• **Work order**: Reproduce only the lines that begin at the line with "Switch toggle to 搜索 mode" and run to the end of the entries; omit every picture.

● ● ● ● ●

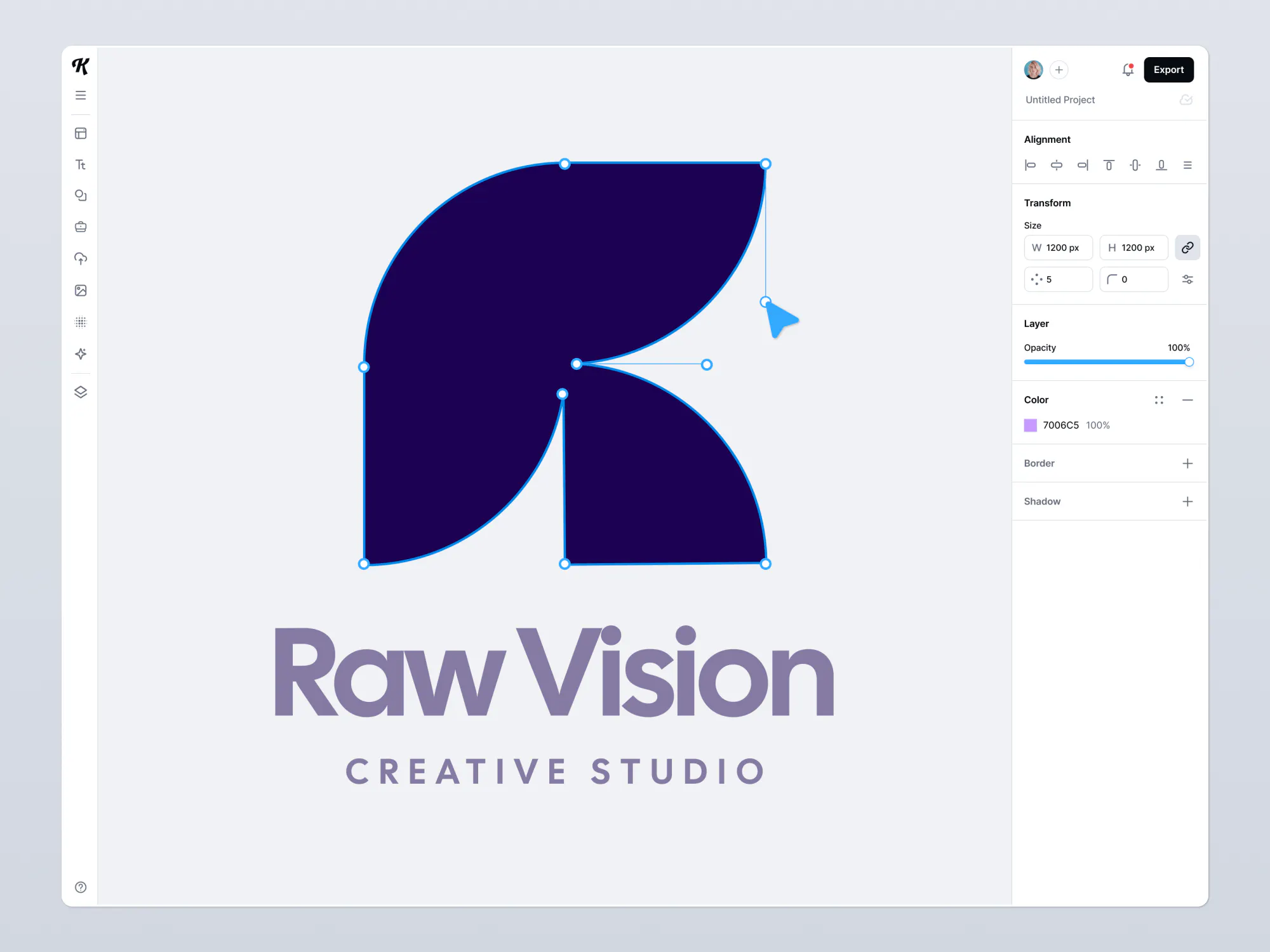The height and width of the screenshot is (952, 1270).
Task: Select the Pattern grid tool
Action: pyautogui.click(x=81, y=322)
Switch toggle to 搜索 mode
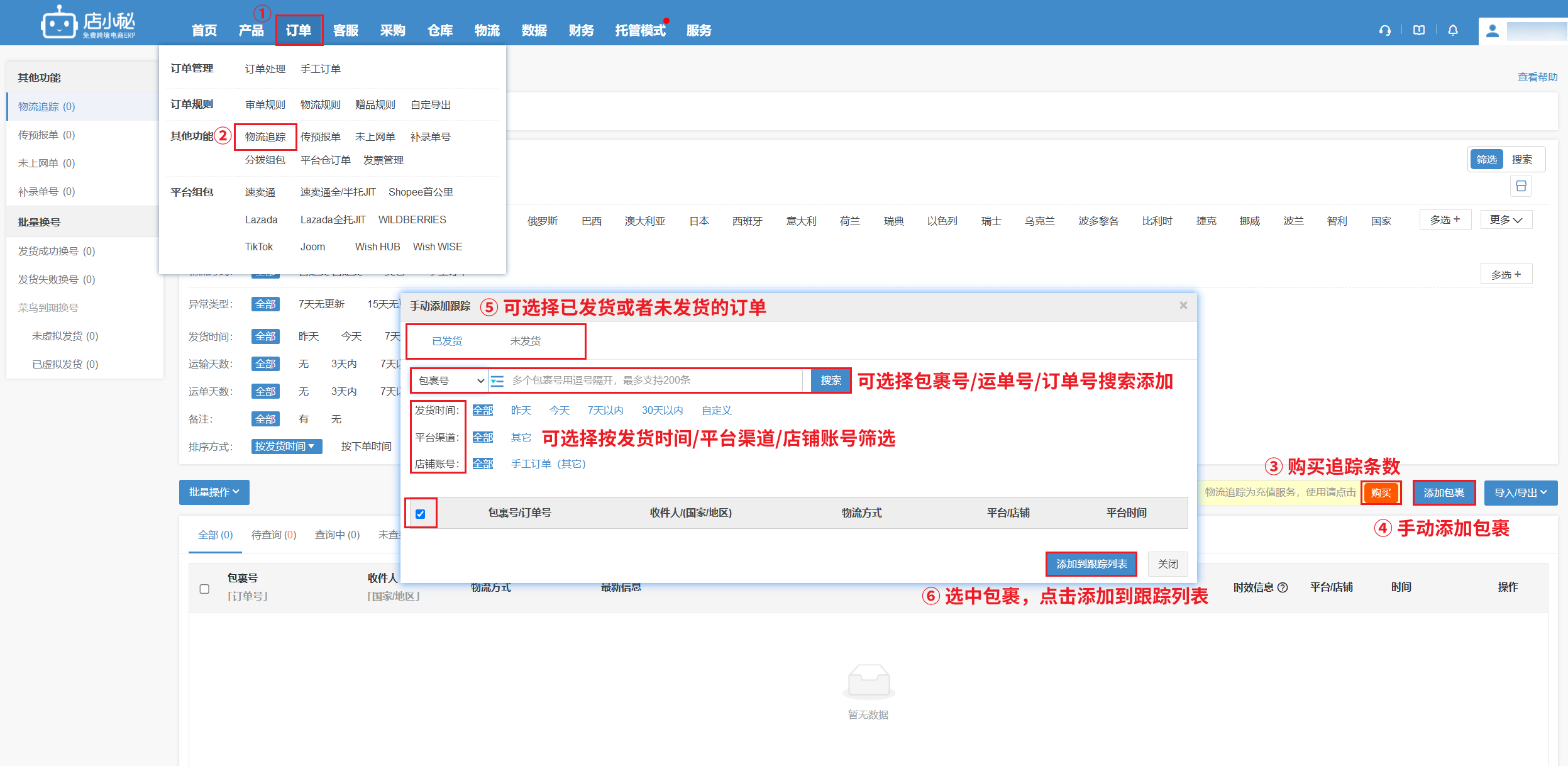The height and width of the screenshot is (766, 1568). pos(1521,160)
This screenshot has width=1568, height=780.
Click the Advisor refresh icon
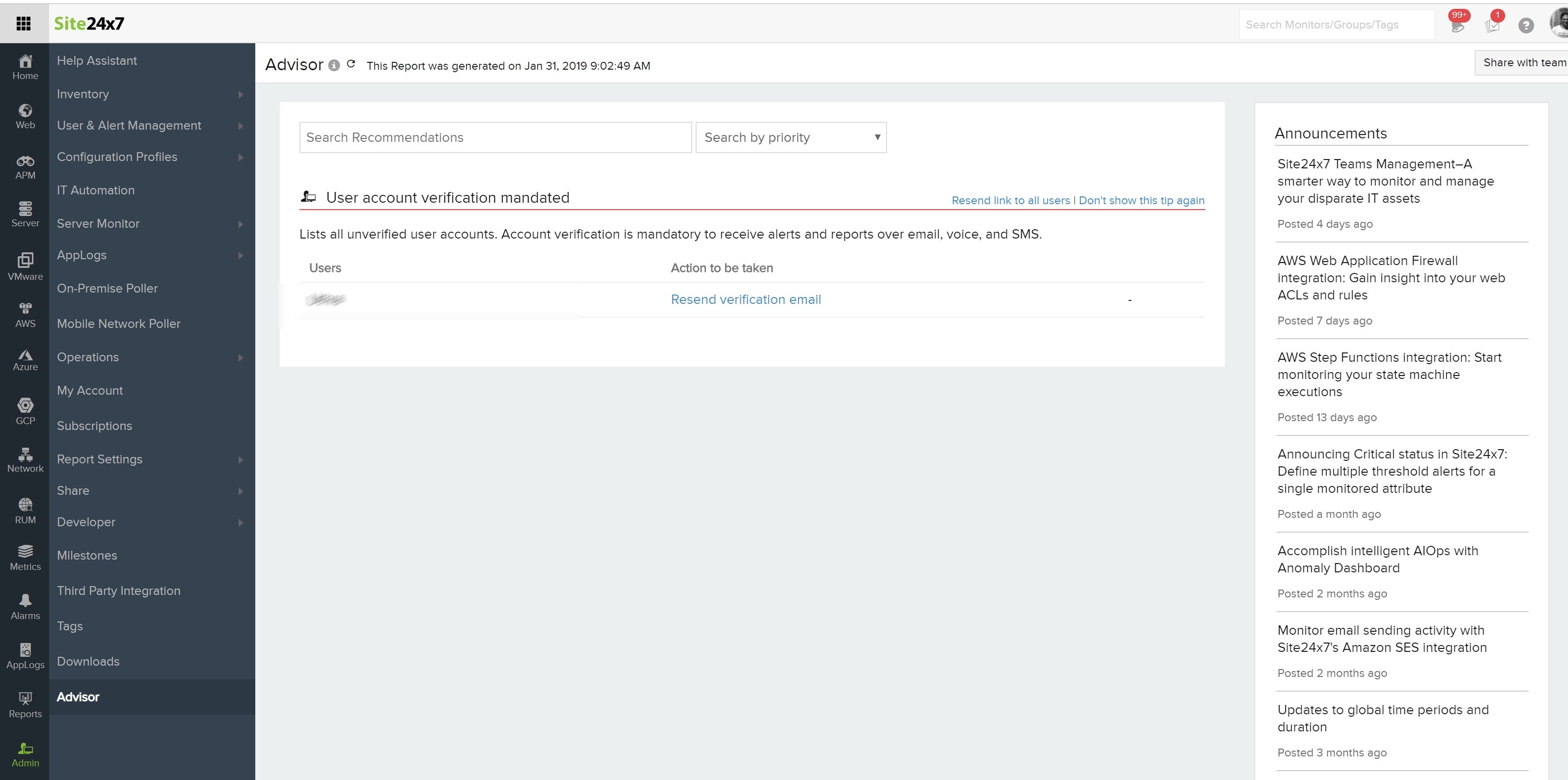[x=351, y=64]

● ● ● ● ●

• **Completed exercise**:
Switch toggle to 搜索 mode
The height and width of the screenshot is (766, 1568). pos(1521,160)
This screenshot has width=1568, height=780.
Click the Advisor refresh icon
[x=351, y=64]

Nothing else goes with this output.